▶ _EXERCISE BRIEF_: Please pick up the passage on the controversy over the measure of force, not the data, and continue it from its last sentence.

▶ _SELECTED EXCERPT_:
━━━

10. Controversy of the Measure of Force.—In the History of Mechanics[36], we have given an account of the controversy which, for some time, occupied the mathematicians of Europe, whether the forces of bodies in motion should be reckoned proportional to the velocity, or to the square of the velocity. We need not here recall the events of this dispute; but we may remark, that its history, as a metaphysical controversy, is remarkable in this respect, that it has been finally and completely settled; for it is now agreed among mathematicians that both sides were right, and that the results of mechanical action may be expressed with equal correctness by means of momentum and of vis viva. It is, in one sense, as D’Alembert has said[37], a dispute about words; but we are not to infer that, on that account, it was frivolous or useless; for such disputes are one principal means of reducing the principles of our [261] knowledge to their utmost simplicity and clearness. The terms which are employed in the science of mechanics are now liberated for ever, in the minds of mathematicians, from that ambiguity which was the battleground in the war of the vis viva.
[36] B. vi. c. v. sect. 2.
[37] D’Alembert has also remarked (Dynamique, Pref. xxi.) that this controversy ‘shows how little justice and precision there is in the pretended axiom that causes are proportional to their effects.’ But this reflection is by no means well founded. For since both measures are true, it appears that causes may be justly measured by their effects, even when very different kinds of effects are taken. That the axiom does not point out one precise measure, till illustrated by experience or by other considerations, we grant: but the same thing occurs in the application of other axioms also.

━━━

▶ _INFORMATION_:
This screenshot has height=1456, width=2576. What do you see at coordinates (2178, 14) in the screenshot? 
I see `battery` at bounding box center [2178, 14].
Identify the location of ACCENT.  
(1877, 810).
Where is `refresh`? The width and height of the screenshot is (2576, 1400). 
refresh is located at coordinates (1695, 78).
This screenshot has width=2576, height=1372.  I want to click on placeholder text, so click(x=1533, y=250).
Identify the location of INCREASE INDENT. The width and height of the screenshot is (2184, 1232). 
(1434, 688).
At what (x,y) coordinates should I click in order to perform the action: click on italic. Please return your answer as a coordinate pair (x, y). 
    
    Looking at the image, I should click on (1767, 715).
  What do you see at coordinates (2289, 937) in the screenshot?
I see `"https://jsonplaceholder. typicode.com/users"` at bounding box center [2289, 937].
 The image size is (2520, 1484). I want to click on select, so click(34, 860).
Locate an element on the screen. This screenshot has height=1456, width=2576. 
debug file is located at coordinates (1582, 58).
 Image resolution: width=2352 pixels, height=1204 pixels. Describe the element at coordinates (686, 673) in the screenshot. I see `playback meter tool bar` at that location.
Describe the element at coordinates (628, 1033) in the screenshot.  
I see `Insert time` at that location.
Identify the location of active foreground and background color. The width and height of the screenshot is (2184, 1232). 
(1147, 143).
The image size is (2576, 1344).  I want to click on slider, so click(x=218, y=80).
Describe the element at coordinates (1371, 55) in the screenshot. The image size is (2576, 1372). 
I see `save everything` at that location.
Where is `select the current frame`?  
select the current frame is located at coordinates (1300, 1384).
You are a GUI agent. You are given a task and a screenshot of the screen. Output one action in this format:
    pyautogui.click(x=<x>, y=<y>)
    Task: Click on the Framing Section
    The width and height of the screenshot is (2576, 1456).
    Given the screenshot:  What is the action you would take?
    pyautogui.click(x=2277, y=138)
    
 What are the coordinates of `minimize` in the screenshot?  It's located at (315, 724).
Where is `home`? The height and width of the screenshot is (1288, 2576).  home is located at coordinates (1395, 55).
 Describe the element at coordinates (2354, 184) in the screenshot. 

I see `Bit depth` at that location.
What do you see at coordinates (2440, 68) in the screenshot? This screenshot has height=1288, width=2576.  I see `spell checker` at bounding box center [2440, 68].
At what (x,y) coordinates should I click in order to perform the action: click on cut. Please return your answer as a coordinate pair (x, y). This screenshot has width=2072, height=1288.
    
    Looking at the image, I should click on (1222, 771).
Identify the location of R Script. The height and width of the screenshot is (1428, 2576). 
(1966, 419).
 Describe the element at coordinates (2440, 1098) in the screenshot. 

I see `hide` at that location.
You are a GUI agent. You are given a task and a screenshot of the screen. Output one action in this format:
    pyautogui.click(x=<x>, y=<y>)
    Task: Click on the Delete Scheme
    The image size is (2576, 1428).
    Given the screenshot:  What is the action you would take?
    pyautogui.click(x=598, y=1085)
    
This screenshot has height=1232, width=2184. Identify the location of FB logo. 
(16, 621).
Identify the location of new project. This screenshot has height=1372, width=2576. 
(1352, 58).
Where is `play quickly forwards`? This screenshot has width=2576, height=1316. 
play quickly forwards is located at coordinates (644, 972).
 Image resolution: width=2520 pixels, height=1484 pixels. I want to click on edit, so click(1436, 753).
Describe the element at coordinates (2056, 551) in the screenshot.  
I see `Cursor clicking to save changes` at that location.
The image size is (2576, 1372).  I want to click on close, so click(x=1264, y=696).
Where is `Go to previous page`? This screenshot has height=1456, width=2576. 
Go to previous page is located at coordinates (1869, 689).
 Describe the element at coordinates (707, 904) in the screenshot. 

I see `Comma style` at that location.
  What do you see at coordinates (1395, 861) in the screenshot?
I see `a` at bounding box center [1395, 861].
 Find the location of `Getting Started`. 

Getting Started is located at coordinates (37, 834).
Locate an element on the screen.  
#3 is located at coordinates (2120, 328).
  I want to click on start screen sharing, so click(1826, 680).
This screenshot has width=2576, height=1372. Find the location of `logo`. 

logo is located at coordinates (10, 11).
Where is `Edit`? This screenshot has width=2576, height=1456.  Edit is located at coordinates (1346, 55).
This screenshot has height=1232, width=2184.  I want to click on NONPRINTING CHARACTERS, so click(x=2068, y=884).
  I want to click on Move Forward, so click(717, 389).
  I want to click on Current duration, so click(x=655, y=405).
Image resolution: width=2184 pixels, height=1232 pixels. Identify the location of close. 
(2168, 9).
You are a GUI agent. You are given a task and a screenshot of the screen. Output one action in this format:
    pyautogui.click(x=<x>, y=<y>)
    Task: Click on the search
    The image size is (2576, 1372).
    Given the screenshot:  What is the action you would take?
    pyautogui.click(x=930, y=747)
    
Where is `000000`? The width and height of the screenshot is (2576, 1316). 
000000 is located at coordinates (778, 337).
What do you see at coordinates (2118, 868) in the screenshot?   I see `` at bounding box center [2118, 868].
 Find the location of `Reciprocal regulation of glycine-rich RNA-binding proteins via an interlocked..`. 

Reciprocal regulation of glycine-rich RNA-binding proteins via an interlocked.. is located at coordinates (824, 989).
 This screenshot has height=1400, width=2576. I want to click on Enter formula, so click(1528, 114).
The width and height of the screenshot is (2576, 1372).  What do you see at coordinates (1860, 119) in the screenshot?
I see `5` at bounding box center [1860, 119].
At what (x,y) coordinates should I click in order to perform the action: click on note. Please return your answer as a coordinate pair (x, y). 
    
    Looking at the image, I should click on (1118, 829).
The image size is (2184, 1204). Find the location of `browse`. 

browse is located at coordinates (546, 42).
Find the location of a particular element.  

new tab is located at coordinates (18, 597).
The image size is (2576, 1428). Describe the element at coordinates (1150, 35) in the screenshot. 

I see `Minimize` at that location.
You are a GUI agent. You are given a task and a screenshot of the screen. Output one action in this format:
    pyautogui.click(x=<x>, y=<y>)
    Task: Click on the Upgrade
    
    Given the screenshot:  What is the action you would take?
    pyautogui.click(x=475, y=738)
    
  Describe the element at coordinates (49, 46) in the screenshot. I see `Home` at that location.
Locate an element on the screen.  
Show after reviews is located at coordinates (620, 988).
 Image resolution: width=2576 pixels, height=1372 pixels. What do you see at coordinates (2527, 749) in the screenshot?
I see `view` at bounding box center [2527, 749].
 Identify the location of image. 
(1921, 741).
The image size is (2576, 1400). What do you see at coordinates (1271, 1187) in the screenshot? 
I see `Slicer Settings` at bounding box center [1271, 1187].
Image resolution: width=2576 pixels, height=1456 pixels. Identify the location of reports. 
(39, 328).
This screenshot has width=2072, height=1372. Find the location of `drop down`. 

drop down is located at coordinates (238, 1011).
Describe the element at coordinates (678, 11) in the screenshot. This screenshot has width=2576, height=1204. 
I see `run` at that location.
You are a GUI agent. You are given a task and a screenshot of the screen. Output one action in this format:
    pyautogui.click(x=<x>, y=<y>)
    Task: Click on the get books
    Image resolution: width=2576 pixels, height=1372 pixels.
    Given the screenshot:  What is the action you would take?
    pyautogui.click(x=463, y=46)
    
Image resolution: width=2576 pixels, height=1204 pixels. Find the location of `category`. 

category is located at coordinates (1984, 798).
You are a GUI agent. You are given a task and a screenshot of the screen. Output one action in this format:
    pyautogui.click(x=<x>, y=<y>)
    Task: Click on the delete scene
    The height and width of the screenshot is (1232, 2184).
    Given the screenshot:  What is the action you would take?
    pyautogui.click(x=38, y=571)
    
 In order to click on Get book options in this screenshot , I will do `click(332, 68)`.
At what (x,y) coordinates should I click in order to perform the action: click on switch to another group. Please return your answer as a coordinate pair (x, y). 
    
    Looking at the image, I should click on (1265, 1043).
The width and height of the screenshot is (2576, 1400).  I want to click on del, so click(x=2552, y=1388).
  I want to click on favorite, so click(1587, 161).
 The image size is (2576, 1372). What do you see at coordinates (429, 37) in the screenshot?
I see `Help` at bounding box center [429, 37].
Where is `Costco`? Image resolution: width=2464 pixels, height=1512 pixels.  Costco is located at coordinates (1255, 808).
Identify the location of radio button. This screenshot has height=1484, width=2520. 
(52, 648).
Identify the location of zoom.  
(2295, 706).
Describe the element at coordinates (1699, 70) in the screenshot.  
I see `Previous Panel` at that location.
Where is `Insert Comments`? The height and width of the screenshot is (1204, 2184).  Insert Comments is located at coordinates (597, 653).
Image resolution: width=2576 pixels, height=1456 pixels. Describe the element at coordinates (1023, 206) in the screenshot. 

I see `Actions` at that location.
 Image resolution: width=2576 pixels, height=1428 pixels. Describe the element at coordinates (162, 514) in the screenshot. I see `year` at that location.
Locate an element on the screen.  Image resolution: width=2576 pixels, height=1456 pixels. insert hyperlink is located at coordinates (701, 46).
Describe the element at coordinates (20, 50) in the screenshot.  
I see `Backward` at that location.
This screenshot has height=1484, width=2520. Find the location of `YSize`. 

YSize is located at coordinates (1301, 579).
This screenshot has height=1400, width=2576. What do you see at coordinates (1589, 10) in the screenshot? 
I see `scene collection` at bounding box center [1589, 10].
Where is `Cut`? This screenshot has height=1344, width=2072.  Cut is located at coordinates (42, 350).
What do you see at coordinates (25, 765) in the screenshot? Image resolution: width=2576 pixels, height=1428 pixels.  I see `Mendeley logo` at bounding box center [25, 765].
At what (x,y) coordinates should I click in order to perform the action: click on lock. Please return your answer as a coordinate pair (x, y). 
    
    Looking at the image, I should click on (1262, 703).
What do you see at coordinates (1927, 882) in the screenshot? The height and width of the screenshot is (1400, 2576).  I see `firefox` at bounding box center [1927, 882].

━━━

▶ _ANSWER FOR THIS EXERCISE_:
But we may observe that the real reason of this controversy was exactly that tendency which we have been noticing;—the disposition of man to assume in his speculations certain general propositions as true, and to fix the sense of terms so that they shall fall in with this truth. It was agreed, on all hands, that in the mutual action of bodies the same quantity of force is always preserved; and the question was, by which of the two measures this rule could best be verified. We see, therefore, that the dispute was not concerning a definition merely, but concerning a definition combined with a general proposition. Such a question may be readily conceived to have been by no means unimportant; and we may remark, in passing, that such controversies, although they are commonly afterwards stigmatized as quarrels about words and definitions, are, in reality, events of considerable consequence in the history of science; since they dissipate all ambiguity and vagueness in the use of terms, and bring into view the conditions under which the fundamental principles of our knowledge can be most clearly and simply presented.
It is worth our while to pause for a moment on the prospect that we have thus obtained, of the advance of knowledge, as exemplified in the history of Mechanics. The general transformation of our views from vague to definite, from complex to simple, from unexpected discoveries to self-evident truths, from seeming contradictions to identical propositions, is very remarkable, but it is by no means peculiar to our subject. The same circumstances, more or less prominent, more or less developed, appear in the history of other sciences, according to the point of advance which each has reached. They bear upon very important doctrines respecting the prospects, the [262] limits, and the very nature of our knowledge. And though these doctrines require to be considered with reference to the whole body of science, yet the peculiar manner in which they are illustrated by the survey of the history of Mechanics, on which we have just been engaged, appears to make this a convenient place for introducing them to the reader.